_ASSIGNED TASK:_
Both the line below containing "You are a computer-use agent. Screen dimensions: 504x658" and the line containing "You are a computer-use agent. Screen dimensions: 1280x753", along with every line between them, should be repeated exactly; no other line belongs in the answer.

Items from a dataset

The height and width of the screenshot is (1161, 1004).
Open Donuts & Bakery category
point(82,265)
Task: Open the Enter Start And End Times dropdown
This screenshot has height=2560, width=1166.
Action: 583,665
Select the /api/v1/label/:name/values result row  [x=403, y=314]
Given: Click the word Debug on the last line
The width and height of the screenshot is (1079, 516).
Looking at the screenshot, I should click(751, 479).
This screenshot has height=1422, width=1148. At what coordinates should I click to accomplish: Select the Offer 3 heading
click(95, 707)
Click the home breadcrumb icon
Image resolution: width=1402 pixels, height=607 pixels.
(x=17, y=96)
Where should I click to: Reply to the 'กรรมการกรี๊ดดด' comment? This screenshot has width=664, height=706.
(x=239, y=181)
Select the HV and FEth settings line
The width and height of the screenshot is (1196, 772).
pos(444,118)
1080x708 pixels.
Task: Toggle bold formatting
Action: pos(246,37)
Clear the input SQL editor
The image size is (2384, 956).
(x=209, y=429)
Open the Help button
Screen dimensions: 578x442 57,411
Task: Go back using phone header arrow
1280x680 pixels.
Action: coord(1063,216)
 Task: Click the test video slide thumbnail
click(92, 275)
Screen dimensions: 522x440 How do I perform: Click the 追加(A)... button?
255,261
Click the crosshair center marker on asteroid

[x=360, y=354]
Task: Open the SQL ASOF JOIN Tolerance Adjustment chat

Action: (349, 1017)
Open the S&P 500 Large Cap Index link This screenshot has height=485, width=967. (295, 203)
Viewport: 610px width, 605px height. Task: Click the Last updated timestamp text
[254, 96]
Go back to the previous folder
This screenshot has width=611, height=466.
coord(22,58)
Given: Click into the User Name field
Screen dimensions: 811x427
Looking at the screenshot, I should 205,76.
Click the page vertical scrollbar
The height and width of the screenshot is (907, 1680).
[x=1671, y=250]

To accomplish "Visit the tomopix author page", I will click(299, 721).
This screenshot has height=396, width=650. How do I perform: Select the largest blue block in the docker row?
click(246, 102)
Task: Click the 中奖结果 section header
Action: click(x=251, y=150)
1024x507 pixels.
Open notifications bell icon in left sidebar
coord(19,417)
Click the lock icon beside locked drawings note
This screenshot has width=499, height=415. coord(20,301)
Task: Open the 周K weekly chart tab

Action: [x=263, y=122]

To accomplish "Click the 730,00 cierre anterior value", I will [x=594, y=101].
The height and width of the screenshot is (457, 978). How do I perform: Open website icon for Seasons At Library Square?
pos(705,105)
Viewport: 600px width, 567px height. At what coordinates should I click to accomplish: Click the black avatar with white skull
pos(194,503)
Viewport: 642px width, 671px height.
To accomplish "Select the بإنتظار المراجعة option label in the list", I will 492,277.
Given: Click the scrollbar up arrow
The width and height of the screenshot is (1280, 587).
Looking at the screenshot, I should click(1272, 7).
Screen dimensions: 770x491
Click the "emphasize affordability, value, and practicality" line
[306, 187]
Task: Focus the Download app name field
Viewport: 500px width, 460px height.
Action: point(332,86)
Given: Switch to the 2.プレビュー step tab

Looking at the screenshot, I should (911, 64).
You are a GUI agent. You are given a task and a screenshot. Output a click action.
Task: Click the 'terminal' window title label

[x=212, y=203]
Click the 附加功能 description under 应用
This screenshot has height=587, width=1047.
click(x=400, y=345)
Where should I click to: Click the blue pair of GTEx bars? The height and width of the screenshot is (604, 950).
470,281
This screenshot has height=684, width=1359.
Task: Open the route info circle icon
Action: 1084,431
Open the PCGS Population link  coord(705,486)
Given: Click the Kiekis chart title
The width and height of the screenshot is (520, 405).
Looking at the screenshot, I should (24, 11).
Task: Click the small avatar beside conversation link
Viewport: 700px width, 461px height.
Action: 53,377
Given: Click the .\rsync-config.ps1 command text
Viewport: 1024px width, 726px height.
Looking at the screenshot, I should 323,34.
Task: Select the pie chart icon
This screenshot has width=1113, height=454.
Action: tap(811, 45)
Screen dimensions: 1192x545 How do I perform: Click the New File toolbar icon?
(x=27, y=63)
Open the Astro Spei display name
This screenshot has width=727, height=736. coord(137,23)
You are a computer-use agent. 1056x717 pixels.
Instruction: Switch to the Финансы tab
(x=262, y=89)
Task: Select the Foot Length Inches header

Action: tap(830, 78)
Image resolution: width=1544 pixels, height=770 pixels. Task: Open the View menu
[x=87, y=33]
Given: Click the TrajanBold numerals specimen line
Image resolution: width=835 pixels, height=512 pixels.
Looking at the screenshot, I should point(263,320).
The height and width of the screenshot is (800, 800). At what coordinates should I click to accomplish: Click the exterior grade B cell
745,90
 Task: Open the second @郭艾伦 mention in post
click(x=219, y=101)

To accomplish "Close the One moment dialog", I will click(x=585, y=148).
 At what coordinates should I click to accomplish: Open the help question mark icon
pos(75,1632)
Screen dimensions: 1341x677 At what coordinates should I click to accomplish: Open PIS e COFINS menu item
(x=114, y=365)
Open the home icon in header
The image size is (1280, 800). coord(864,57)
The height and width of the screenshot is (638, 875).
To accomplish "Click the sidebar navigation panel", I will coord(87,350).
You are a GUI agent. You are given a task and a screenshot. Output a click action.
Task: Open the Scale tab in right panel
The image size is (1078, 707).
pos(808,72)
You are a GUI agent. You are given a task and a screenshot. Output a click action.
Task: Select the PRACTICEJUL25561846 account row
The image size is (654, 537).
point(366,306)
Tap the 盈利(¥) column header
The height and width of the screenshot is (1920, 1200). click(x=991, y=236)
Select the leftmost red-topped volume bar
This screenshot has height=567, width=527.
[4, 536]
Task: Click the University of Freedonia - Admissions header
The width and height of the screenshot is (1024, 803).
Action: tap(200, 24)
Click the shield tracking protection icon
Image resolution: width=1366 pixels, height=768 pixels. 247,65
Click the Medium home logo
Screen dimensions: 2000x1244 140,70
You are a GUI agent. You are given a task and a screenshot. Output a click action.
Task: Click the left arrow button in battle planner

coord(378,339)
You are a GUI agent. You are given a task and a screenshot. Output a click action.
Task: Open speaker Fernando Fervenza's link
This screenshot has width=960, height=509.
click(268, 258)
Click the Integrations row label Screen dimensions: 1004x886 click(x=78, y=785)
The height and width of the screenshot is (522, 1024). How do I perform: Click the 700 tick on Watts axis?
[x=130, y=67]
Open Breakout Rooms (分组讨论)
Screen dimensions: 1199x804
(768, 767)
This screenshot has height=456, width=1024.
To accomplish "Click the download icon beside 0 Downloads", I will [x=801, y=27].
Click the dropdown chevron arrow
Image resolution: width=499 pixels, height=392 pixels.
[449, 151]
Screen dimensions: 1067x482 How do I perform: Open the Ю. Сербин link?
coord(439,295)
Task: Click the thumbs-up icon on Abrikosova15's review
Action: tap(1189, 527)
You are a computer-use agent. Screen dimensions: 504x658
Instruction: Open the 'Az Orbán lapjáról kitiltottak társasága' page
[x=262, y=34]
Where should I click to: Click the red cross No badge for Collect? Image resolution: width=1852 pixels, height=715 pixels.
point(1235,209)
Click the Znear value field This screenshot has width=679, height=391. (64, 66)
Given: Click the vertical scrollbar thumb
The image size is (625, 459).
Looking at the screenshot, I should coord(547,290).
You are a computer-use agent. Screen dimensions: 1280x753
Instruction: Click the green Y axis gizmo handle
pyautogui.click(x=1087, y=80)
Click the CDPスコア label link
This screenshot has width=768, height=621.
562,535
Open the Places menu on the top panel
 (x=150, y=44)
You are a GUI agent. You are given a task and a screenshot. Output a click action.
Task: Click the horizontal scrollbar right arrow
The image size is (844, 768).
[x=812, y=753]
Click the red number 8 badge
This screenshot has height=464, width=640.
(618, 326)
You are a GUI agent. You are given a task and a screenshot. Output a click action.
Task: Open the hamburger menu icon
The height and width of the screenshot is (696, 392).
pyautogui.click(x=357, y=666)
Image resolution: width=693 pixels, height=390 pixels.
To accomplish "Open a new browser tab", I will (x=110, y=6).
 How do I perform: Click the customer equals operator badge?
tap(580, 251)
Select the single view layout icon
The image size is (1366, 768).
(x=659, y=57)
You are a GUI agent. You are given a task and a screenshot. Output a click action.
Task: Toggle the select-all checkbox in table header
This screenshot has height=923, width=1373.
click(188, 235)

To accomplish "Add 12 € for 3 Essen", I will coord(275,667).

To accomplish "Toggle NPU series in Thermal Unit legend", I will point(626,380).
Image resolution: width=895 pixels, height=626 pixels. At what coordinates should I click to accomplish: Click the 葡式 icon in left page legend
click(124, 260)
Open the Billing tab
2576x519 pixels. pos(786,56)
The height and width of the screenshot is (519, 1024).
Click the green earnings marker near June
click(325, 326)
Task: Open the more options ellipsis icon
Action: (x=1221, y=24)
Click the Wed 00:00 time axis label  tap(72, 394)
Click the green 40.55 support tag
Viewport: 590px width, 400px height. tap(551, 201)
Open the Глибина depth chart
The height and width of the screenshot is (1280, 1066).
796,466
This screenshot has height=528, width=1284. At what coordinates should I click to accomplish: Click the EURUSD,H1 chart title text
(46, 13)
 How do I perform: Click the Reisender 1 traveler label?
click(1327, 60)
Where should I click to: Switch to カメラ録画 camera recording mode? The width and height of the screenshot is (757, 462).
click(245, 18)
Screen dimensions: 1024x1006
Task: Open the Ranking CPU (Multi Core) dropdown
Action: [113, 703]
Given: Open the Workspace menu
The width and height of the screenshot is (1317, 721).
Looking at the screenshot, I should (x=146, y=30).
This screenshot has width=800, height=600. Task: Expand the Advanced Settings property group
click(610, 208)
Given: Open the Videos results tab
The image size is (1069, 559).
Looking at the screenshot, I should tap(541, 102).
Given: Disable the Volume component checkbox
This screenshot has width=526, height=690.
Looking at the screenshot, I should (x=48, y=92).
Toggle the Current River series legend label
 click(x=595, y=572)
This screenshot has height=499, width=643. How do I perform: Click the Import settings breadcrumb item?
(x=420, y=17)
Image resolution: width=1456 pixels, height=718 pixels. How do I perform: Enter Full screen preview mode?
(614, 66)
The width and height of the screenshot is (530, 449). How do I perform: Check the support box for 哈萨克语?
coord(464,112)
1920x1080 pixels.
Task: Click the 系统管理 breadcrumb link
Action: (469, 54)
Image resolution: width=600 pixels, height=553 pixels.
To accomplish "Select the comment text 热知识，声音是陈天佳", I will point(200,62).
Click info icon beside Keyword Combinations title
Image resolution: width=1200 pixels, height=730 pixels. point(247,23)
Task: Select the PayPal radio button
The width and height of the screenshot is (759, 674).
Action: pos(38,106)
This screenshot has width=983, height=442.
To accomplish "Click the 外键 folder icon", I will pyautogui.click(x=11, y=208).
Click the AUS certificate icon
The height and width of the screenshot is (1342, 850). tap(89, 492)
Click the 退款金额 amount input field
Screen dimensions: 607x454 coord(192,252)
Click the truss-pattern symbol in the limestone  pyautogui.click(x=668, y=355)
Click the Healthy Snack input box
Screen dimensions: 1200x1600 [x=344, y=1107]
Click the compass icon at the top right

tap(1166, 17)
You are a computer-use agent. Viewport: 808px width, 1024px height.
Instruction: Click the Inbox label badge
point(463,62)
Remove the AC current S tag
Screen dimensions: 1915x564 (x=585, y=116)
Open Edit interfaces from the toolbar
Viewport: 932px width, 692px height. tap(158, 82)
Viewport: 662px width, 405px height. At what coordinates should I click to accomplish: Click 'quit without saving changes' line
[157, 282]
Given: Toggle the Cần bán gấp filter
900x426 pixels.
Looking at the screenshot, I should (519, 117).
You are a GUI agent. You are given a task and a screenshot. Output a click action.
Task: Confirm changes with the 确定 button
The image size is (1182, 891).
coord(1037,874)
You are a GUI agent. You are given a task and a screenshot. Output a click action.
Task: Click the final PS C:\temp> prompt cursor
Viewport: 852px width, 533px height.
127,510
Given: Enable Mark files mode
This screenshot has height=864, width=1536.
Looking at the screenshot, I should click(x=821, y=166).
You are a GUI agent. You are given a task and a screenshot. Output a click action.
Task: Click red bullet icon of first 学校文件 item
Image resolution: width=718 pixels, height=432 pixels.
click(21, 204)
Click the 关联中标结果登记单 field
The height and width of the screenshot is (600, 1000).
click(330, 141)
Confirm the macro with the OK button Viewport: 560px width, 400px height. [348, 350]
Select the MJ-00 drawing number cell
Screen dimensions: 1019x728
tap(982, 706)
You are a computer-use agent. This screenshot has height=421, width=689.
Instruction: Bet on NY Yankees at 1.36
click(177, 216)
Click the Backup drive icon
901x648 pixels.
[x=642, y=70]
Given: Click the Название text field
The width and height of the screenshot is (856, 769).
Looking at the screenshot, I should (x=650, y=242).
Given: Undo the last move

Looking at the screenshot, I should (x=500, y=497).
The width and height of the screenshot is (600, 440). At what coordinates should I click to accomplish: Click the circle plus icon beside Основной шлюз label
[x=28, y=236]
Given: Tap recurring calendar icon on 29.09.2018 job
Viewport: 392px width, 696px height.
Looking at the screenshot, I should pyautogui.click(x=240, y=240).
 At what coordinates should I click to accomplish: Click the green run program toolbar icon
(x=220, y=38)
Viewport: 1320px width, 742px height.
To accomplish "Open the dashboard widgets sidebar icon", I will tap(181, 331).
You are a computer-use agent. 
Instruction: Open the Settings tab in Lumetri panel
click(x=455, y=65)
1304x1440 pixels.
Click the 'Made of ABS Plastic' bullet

_ANSWER SPACE:_
You are a computer-use agent. Screen dimensions: 504x658
Instruction: Open the 'Az Orbán lapjáról kitiltottak társasága' page
[x=262, y=34]
Where should I click to: Click the red cross No badge for Collect? Image resolution: width=1852 pixels, height=715 pixels.
point(1235,209)
Click the Znear value field This screenshot has width=679, height=391. (64, 66)
Given: Click the vertical scrollbar thumb
The image size is (625, 459).
Looking at the screenshot, I should coord(547,290).
You are a computer-use agent. Screen dimensions: 1280x753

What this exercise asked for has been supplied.